The early stage investment ecosystem has fragmented, it’s no longer just seed and Series A. The seed part has fragmented to friends and family financing, pre-seed, seed, post-seed, small Series A, and large Series A.
In this course, we will do a deep dive into the pre-seed stage.
What is the difference between pre-seed, post-seed and pre-Series A? This is not so simple anymore to understand. For entrepreneurs who are seeking financing for the first time, it’s not easy to understand where they fit in.
There is a lot of competition to get into some of the deals for Series A (and Series B). If you look at the numbers, there are 50,000 to 70,000 seed stage investments a year versus 1,200 to 1,500 Series A investments. Clearly there is a lot of companies in that pool that are not getting to Series A. Only a percentage of those are really the hot companies. The hot companies, by definition, are few and far between, which is why there is such a competition.
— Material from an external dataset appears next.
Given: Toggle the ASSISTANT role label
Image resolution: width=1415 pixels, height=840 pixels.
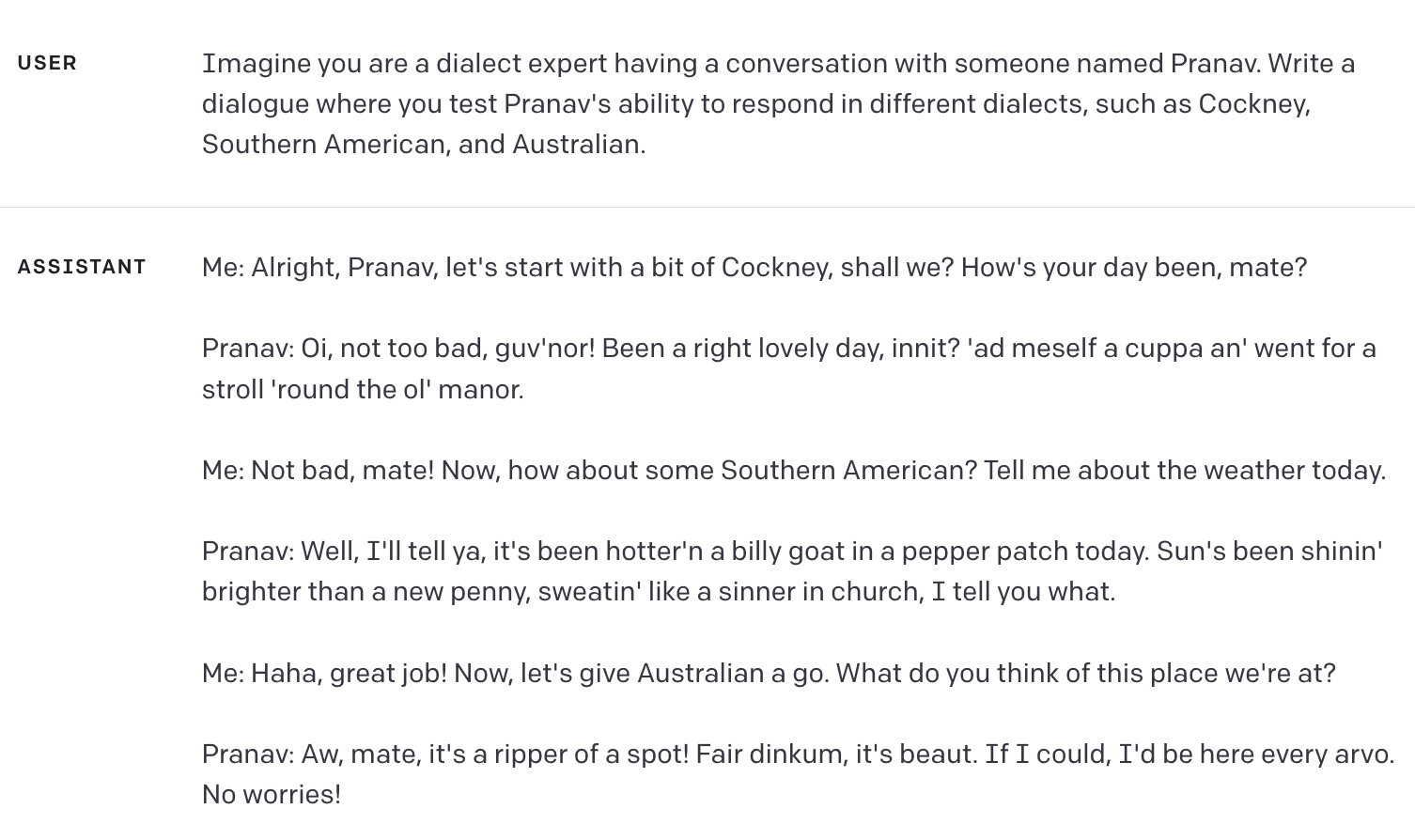Looking at the screenshot, I should pos(82,267).
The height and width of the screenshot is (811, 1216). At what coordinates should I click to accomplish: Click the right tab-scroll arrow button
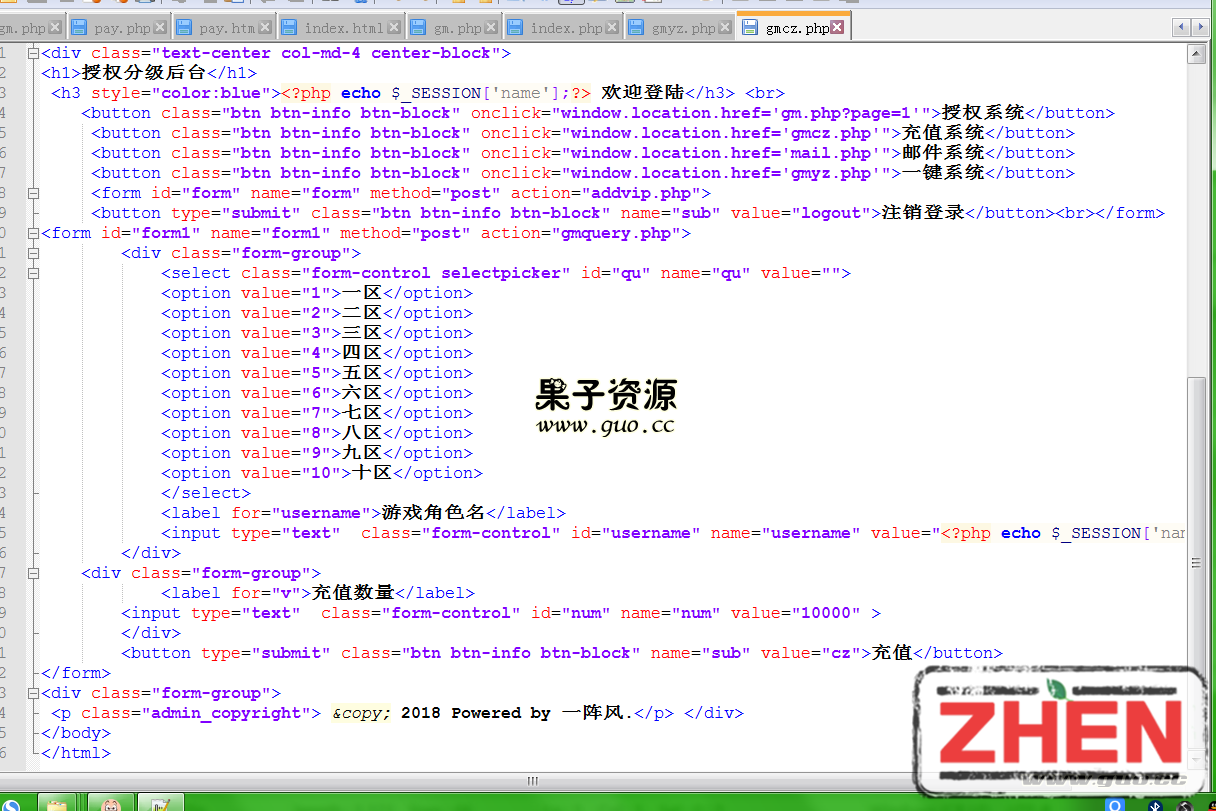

There are a lot of companies in the middle.
Then there are the stranded businesses that don’t deserve Series A. That is irrelevant, because there are a lot of companies that do get seed investments and don’t really pan out. They shouldn’t be raising more money. That is not of concern to me because it makes sense that they shouldn’t get to Series A. But still, there is a big number of startups in the middle. They’re not the hottest companies, but they are good solid companies. Many of those are falling in the Series A crunch as well.
To keep up with the evolving nuances of startup financing, this course shares how several of the investors I’ve spoken with define “pre-seed.” You will also learn what kind of validation they are looking for in a startup before getting into a deal during our in-depth conversations.